__Things to do__:
#1 Rewrite the paragraph beginning "Whenever there is a region of severe economic depression" from the discussion below about men, women and survival in crises so that it is shorter, keeping its main facts.
#2 Carry on the discussion about men, women and survival in crises, starting after its last line.

Does it not rather mean that men are being forced out as being surplus to requirements?

I’d die for my son. That’s it.

The Birkenhead drill is not a good example, because actually women and children die to a much larger extent than men in maritime disasters.

I don’t know who sacrifices more often for who overall, but ‘Women and children first’ is a chivalrous idea that’s not always followed.

The point is that they are given the opportunity to preferentially survive, not that they actually do.

Women put huge resources into each child, relative or absolute, emotional, energy, strength, life expectancy. They only get so many chances to fulfill the genetic imperative.

There’s something I’ve just remembered: at least in regards to the UK, those who are allowed residence are allowed to bring in dependants. So it makes sense for the (disposable) men to take the risk while the women remain relatively safe.

The countries they are fleeing are experiencing war or famine. How are women safe?

Whenever there is a region of severe economic depression, war, or famine, the men – who tend to be physically stronger and less likely to be responsible for small children – leave. Sometimes the men, once settled and thriving, bring the women they left behind. Sometimes they don’t. Sometimes they die in the process. This report describes various studies showing that men and women die due to armed conflicts in different time frames and for different reasons, but ultimately at similar rates.

They’re not coming from war or famine countries. They’re coming from camps in Turkey, Jordan or Lebanon. And the reason it’s mostly men is that it’s too dangerous for women who have other additional concerns to worry about (rape, being sold into prostitution, etc), also its physical taxing.

Are they given the opportunity? From my link:

It’s not that every ship followed “women and children first” and for some unfortunate reason women and children still died in higher numbers. It’s that “women and children first” wasn’t actually followed in most instances.

I really don’t think that looking only at 18 sinkings represents a decent sample.

No.

I’m certain my wife wouldn’t. Hell, she wouldn’t even save my ass over the kids she watches!

It’s a question I asked of her playfully once:

“Ok, we’re on a boat with T and J”.

“Why?”

“We’re on vacation, and we’re on a lake on a boat”

“No. I don’t like boats.”

“Can you just go long with this. It’s hypothetical.”

“If it’s hypothetical it’s pointless”

“No, I just want to see how much you love me”

“Well, alright. I guess I do love you enough to go out on a boat with you. But only once”

Records from a data collection:
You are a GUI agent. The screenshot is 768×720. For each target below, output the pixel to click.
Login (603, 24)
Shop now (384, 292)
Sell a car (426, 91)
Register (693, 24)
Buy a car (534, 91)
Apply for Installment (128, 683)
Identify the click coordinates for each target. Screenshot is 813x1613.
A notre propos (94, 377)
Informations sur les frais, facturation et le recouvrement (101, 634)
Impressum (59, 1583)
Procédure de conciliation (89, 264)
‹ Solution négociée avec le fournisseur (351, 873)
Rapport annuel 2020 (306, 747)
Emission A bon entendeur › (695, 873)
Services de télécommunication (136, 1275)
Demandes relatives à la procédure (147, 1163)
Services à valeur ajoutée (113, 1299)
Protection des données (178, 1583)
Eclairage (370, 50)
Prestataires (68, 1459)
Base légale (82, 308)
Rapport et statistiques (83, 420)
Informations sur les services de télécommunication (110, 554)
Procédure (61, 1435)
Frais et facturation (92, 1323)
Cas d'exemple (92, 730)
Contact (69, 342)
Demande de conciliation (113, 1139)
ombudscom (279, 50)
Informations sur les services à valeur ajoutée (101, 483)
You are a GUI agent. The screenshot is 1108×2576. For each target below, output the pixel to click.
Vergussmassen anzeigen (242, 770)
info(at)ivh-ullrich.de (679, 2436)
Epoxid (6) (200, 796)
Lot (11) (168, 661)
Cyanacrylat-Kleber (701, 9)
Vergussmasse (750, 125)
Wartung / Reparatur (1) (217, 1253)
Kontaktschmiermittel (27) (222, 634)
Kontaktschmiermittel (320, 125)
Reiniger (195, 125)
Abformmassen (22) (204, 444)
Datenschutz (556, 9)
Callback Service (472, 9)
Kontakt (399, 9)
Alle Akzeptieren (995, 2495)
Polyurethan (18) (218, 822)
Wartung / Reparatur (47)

__Responses to the tasks__:
#1 In regions hit by severe economic depression, war or famine, men leave, since they tend to be physically stronger and less likely to be caring for small children. Once settled and thriving, some bring over the women they left behind, some don't, and some die along the way. A report cites studies showing that armed conflicts kill men and women in different time frames and for different reasons, but at similar overall rates.

#2
“Well, that’s not not the whole… ok… so’were on a boat with T an J and we all fall overboard”

“THAT’s why I don’t like boats!”

“Well, yeah, ok, so we’re overboard, who do you save first?”

“What do you mean? You can swim! I’ll get T and J back in the boat.”

“ok… uhm we’re actually tied up”

“Why?”

“I don’t know, woman! We just are! Now who you gonna rescue?”

“All of you.”

“No, there’s no time, you have to pick someone”

::no hesitation:: “T and J”.

“WHAT?!”

“They never would have made me go on a boat.”
So seriously, I would rather she not. I would give my life up for our son in a heartbeat, and he needs her.

NO, this means that the men have gone on ahead to the Land of Opportunity (i.e., a Land where there are more Opportunities-not a lot of job openings in Herza and Govina, I suspect; do you have any input on new Syrian job openongs???) to WORK like a slave and bring his loved ones (Women and Children) over.

Never occurred to you, did it?

From the third page of that report:

So, no, women don’t die more often in conflicts; men do. Women die more often after conflicts. Probably because many of the men are already dead and can’t die again.

:smiley:

I like this person.

Here are two historical examples:

Christian Davies pretended to be a man and fought in the army for years and tears so she could look for her lost husband. Her life story is so crazy and melodramatic it should be a movie. They’d have to tone it down to make it more believable.

When she learned her husband died on the Eastern Front, Mariya Oktyabrskaya sold all her possessions, bought a tank, named it “the fighting girlfriend,” and signed up to kill as many Nazis as she could. She won the Hero of the Soviet Union medal in the process. She died while repairing her tank in the field. That should count for something.